At 7:30 a.m. on 10 March, the British began a thirty-five minute artillery bombardment by 90 18-pounder field guns, of the Indian Corps and IV Corps, on the German wire around the village of Neuve Chapelle, which was destroyed within ten minutes. The remaining fifteen 18-pounder batteries, six 6-inch howitzer siege batteries and six QF 4.5-inch howitzer batteries, fired on the German front-line trenches which were 3 ft deep with breastworks 4 ft high. The German fortifications were demolished by the howitzer bombardment, which was followed by an infantry assault at 8:05 a.m. German defences in the centre were quickly overrun on a 1600 yd front and Neuve Chapelle village was captured by 10:00 a.m.
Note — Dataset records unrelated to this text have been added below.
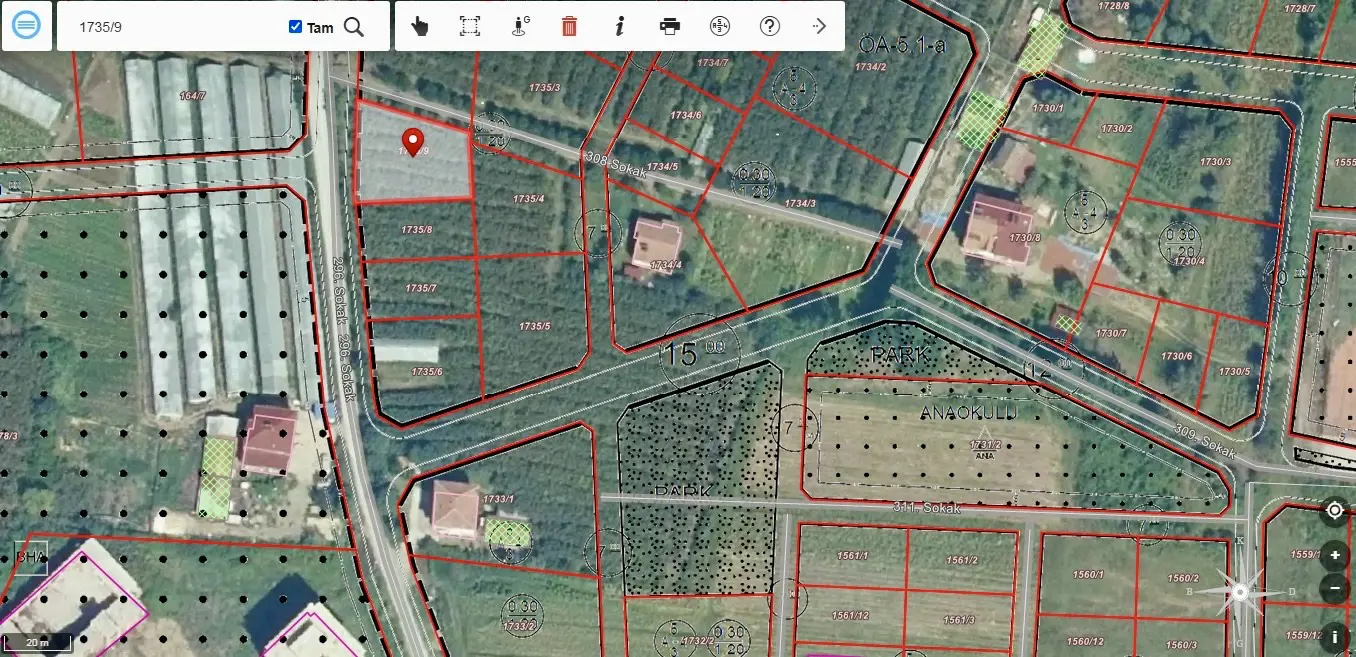Activate the rectangle selection tool
Screen dimensions: 1356x657
470,26
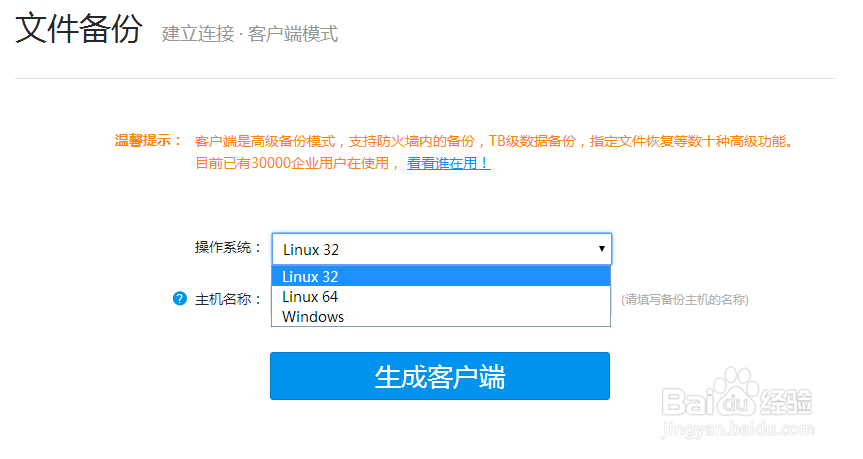Choose Linux 64 from the list
The image size is (863, 459).
[440, 297]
On the left of the attack, two companies of the German Jäger Battalion 11 with c. 200 men and a machine-gun, delayed the advance for more than six hours until forced to retreat but this had stopped the advance. Although aerial photography had been useful, it was unable efficiently to identify the strong German defensive points. Lack of communication also meant that the British commanders had been unable to keep in touch with each other and the attack became disorganised, which disrupted the delivery of supplies. On 12 March, German forces commanded by Crown Prince Rupprecht, launched an abortive counter-attack which forced the British to use most of their artillery ammunition; the British offensive was postponed on 13 March and abandoned two days later.